Film frame experiment

56 mb Full size Fantasia experiment – LINK

54 mb Full size Yesilcam experiment – LINK

51 mb Full size Yesilcam2 experiment – LINK

2013, strolling through New York’s SOHO area along Prince street, my then gf and I decide to detour into a shop of antiques and oddities. A book on a high shelf caught my eye, a book of cataloged stamps presumably assembled for stamp collectors. This dusty old hardcover offered a wealth of information about each stamp pictured inside. We started to thumb through dates and countries of issue, targeting transformative world events in history. We learned something that stood out for us – During the years of about 1915-1923, when the Ottoman Empire had been unstrung, and the new Turkish republic had been formed, we learned that news did NOT travel fast within the far flung borders of the empire. Here’s the scene, the empire had already been pulled apart, then a brief state of limbo existed for Turks, Kemal Ataturk fathered a new republic, pulling hero status from the grasp of current neighbors seeking blood and borders, and… In the south of turkey, an empire based bureaucracy still existed! No one told them the shop was closed for business. The Sultan’s post office was not only still printing and issuing stamps, but designing new ones. We noticed that word of global events cascaded across the empire at a pace that lasted years. The termination of empire era stamps happened in quite an expected and reliable way, as a concentric emanation from Istanbul as a centerpoint. The surprising part was the amount of time it took. It is difficult to imagine such a time lapse as I write this post on a flight to Istanbul, crossing international time zones without any regard, at about 900 km/hr.
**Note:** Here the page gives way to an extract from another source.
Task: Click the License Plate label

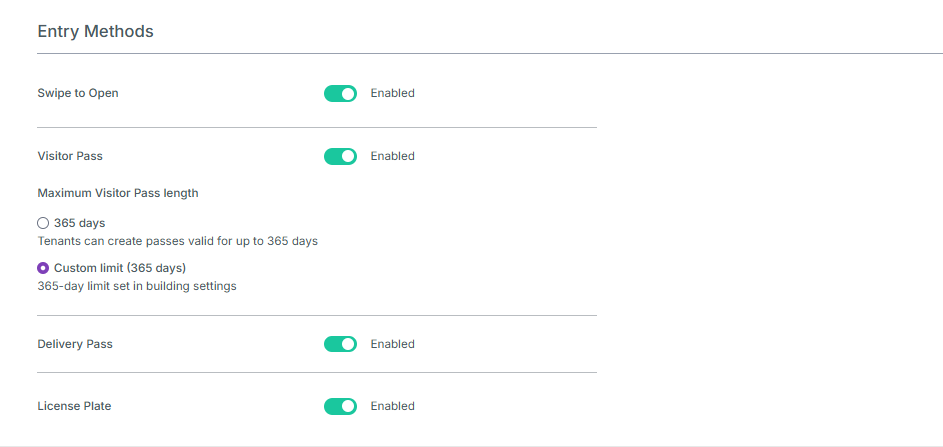Action: coord(74,406)
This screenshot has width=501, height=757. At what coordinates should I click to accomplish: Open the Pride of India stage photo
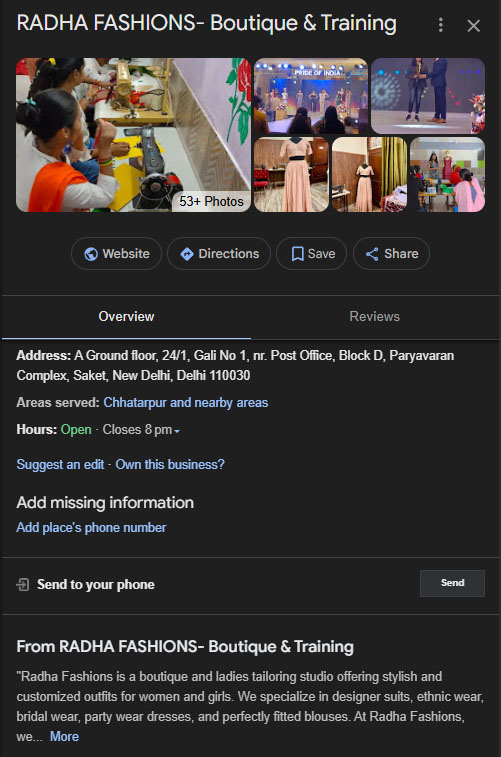tap(311, 96)
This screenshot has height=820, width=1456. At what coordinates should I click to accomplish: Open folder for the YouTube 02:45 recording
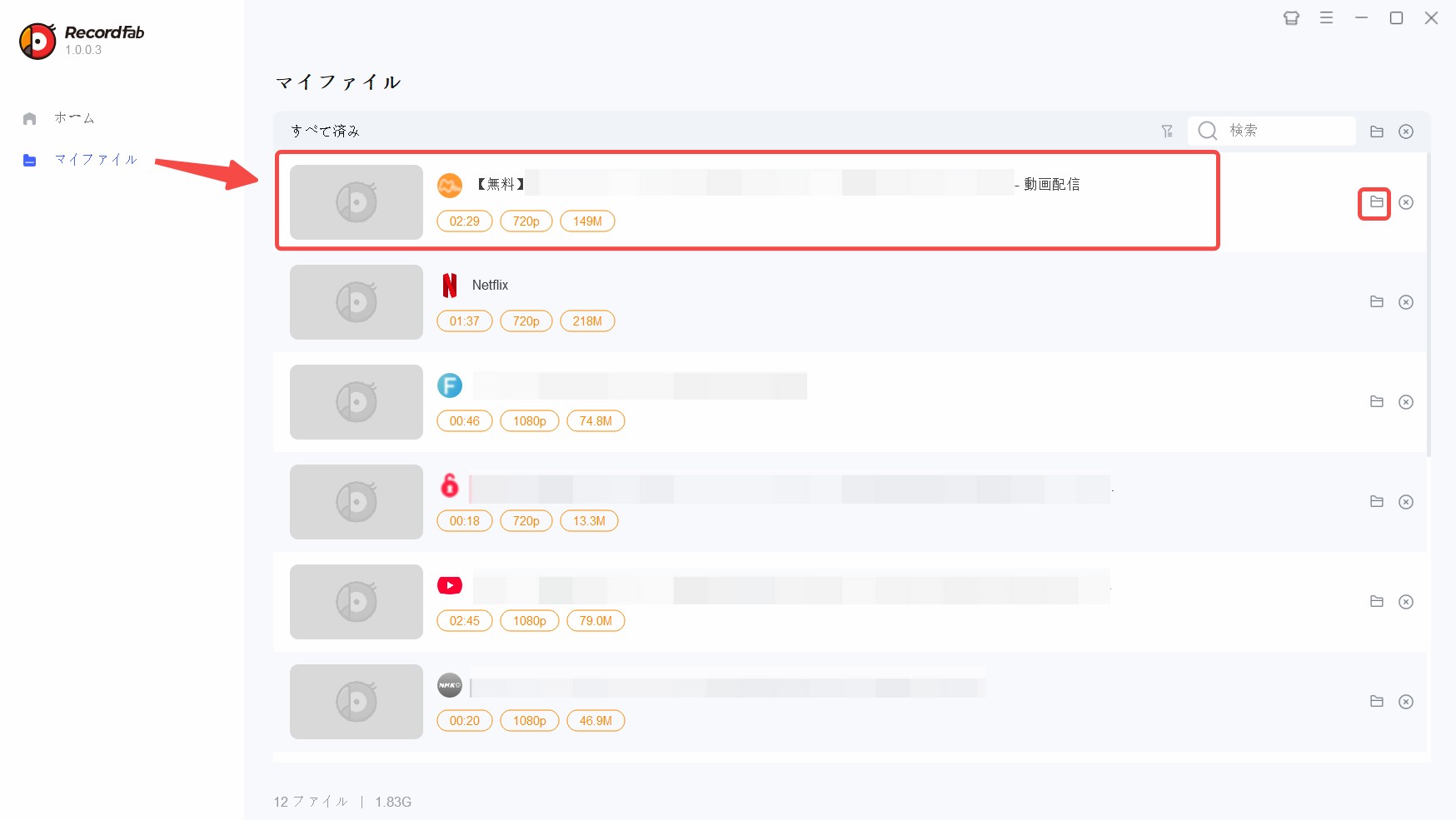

Time existed on paper, in the form of little postage stamps from a bygone era. This was the awe inspiring experience, we were watching history unfold around the world through the graphic designers of the mail services.

This seemed a perfect jumpoff for a new digital experiment. Thumbnails of frames from film and video pieces, our own “postage stamps”, could show memorable events over the course of the frames. Film/video typically runs at 25 frames per second. At 25 fps, an effect known as persistence of vision (POV) makes a series of still images appear to be in motion. This is the motion picture. The Lumiere brothers and Thomas Alva Edison pushed framerates as quickly as possible to reach the fluidity our eyes are accustomed to in every-day real life. It turns out 25-30fps is the frame rate your human eyes are reporting to your brain right now. If the framerate were any slower, you would notice the temporal lag, pulling you out of the experience due to an obviousness of the technology. Proper playback of a series of stills is so magically awesome that it is easy to take for granted. We wanted to dissect this process in reverse to see what story telling appears, much like the temporal surprise from the stamp collectors book.

I combined a few tools (mainly ImageMagick), wrote a bit of script, and was able to composite images made up of many many miniaturized frames from film. Here are a few results of the experiment. total programming time, 2 hours.

sidenote: The stills of Eadweard Muybridge amazed as he made use of the motion picture in reverse, a method of study that is still widely used today, as both stills and slow motion. He exposed invisible details hidden in the realtime world.